THE TASK
Transcribe exactly the line that contains "The height and width of the screenshot is (700, 716)." and all lines following it to the end of the material below; omit everything else.
======== DATA PROVIDED
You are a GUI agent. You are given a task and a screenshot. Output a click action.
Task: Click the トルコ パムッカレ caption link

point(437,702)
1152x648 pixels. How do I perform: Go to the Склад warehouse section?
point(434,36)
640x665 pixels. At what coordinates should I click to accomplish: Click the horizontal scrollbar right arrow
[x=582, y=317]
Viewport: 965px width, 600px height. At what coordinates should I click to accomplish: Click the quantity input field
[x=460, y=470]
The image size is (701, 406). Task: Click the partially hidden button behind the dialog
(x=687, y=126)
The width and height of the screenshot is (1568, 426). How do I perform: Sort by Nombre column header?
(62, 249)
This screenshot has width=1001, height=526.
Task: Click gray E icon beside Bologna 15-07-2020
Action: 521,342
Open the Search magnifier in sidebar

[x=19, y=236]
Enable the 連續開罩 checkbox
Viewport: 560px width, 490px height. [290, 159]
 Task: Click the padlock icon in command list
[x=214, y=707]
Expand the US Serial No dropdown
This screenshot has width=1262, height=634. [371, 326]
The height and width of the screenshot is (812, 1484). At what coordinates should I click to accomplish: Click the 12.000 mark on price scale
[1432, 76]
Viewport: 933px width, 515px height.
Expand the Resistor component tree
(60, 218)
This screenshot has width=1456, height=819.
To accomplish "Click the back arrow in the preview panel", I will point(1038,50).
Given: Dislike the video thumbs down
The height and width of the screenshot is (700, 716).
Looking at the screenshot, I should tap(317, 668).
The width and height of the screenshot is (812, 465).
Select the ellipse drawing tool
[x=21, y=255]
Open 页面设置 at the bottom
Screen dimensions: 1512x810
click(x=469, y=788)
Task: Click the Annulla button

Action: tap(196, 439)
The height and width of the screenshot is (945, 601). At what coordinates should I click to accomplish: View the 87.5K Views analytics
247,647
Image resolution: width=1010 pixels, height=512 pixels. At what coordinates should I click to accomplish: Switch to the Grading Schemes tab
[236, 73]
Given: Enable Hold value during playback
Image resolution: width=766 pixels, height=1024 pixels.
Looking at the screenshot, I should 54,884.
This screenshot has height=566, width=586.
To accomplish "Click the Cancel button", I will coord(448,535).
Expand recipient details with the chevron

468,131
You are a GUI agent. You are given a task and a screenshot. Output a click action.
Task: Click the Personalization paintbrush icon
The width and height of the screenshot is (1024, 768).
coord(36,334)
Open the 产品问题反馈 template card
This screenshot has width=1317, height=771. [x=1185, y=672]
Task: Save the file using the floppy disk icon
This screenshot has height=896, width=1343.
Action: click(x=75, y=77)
================
TASK ANSWER
The height and width of the screenshot is (700, 716).
Looking at the screenshot, I should tap(317, 668).
The width and height of the screenshot is (812, 465).
Select the ellipse drawing tool
[x=21, y=255]
Open 页面设置 at the bottom
Screen dimensions: 1512x810
click(x=469, y=788)
Task: Click the Annulla button

Action: tap(196, 439)
The height and width of the screenshot is (945, 601). At what coordinates should I click to accomplish: View the 87.5K Views analytics
247,647
Image resolution: width=1010 pixels, height=512 pixels. At what coordinates should I click to accomplish: Switch to the Grading Schemes tab
[236, 73]
Given: Enable Hold value during playback
Image resolution: width=766 pixels, height=1024 pixels.
Looking at the screenshot, I should 54,884.
This screenshot has height=566, width=586.
To accomplish "Click the Cancel button", I will coord(448,535).
Expand recipient details with the chevron

468,131
You are a GUI agent. You are given a task and a screenshot. Output a click action.
Task: Click the Personalization paintbrush icon
The width and height of the screenshot is (1024, 768).
coord(36,334)
Open the 产品问题反馈 template card
This screenshot has width=1317, height=771. [x=1185, y=672]
Task: Save the file using the floppy disk icon
This screenshot has height=896, width=1343.
Action: click(x=75, y=77)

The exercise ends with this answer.